Editor's Note: Editorials are representative of the views of all Editorial Board members. One or two members will compile these views and write an editorial.
Can you bully a bully into no longer being a bully? It may seem like a silly question to ask, but in a lot of ways, it is an accurate depiction of U.S. foreign policy against enemy states with which we are not actively engaged in a war.
Can the United States force Iran to bend to our desires and refrain from developing a nuclear weapon, or will Iran continue to endure the harsh economic sanctions that the U.S. has imposed in exchange for an unbridled nuclear program?
Do we even care?
The Joint Comprehensive Plan of Action, as it was called, provided Iran economic relief from sanctions in exchange for limiting its nuclear enrichment program in a number of ways. The U.S. withdrew from the agreement in 2018, and Iran resumed development of its nuclear weapons. Now, Biden is seeking to resume the deal, but Iran is not.
And why would they?
Iran has learned to live with the pain and suffering that economic sanctions bring, and they’ve benefited from the work they’ve done in the meantime enriching more uranium. Iran has created bargaining power from little to nothing, and they’ve forced the U.S. to reevaluate the risks and rewards of dealing with a hostile country.
The United States originally withdrew from the agreement and imposed sanctions as a way of forcing Iran to meet stricter, more long term limits on nuclear development activities. Now, Iran is forcing the U.S. to come to the table with more lenient, short term limits. You could argue that puts the United States in a more difficult position than in 2018, but that oversimplifies the situation.

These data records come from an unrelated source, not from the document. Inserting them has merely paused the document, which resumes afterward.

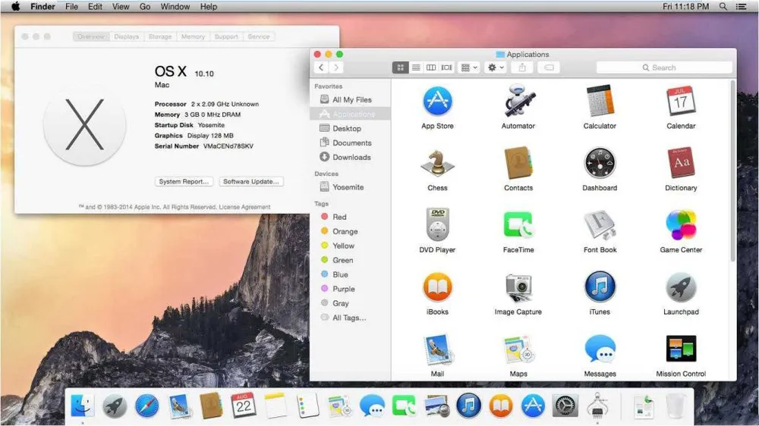Click the Software Update… button

tap(251, 182)
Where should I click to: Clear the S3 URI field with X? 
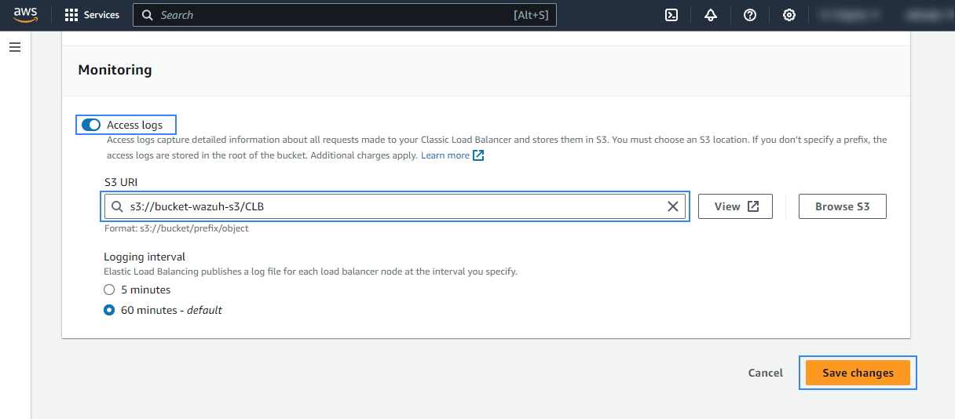[673, 206]
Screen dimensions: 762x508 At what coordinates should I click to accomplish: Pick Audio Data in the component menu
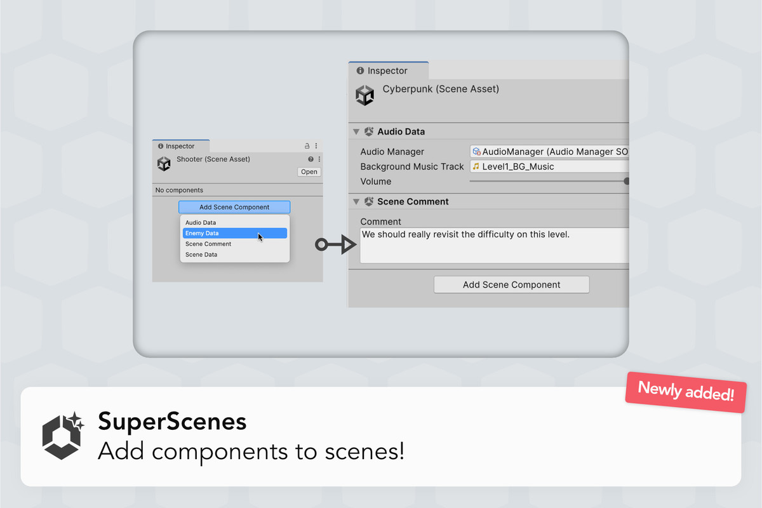[201, 223]
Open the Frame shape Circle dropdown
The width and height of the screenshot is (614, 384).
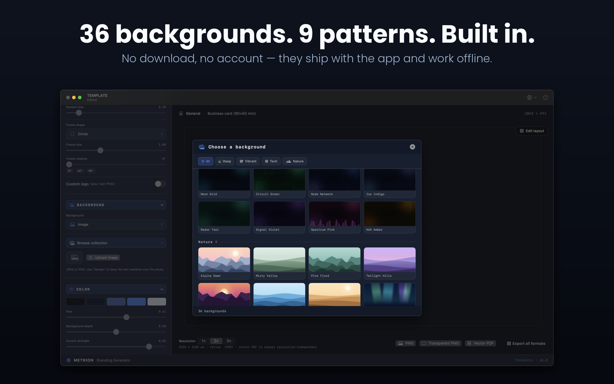tap(116, 134)
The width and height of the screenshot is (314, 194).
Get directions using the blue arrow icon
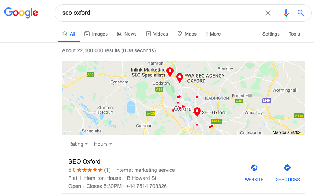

For starters, the Joint Comprehensive Plan of Action and the sanctions it lifts are not a zero sum game. The United States and Iran could both move either way from their current positions. The U.S. could impose even larger sanctions or military action and Iran could further amp up enrichment and development activities from their already elevated levels. Or they could both compromise and meet somewhere in the middle.
Furthermore, this agreement, or lack thereof, affects and will continue to affect far more than just the people of Iran and, to a much lesser extent, the United States. Israel, an important ally of the United States, would argue it has a lot to gain or lose should Iran successfully develop a nuclear weapon and methods of production.
The necessity of a deal also ignores that Iran still hasn’t developed a nuclear weapon. At the same time however, Iran has made great strides in their nuclear enrichment program while not constrained by the terms of the old deal.
And all of this ignores any discussion about the implications of Iran actually possessing a nuclear weapon.
But before you freak out about how obviously bad it would be for a country as hostile as Iran to have such a horrific weapon as an atomic bomb or nuclear cruise missile, actually consider what a nuclear attack would mean.
Mutually assured destruction prevents nuclear war. Economic sanctions and diplomatic agreements can alter a country’s circumstances, but they can only go so far as to prevent all out war. Mutually assured destruction ensures that no matter how far Iran progresses with its nuclear program, it cannot and will not launch a nuclear attack against anyone without paying the most severe consequences.
Whatever may come from the U.S. and Iran, whether it be a new nuclear deal or increased sanctions, we in the United States are safe from harm. The same may not be true for people in Israel or Iran, but they are not our government’s first priority.
The safety and security of those people in the Middle East should not be forgotten as the U.S. works to keep Iran from developing nuclear technologies, but the fear and risk associated with a “nuclear Iran” can often be overstated. We must remain alert to Iran’s actions, but we cannot live in fear of possibilities.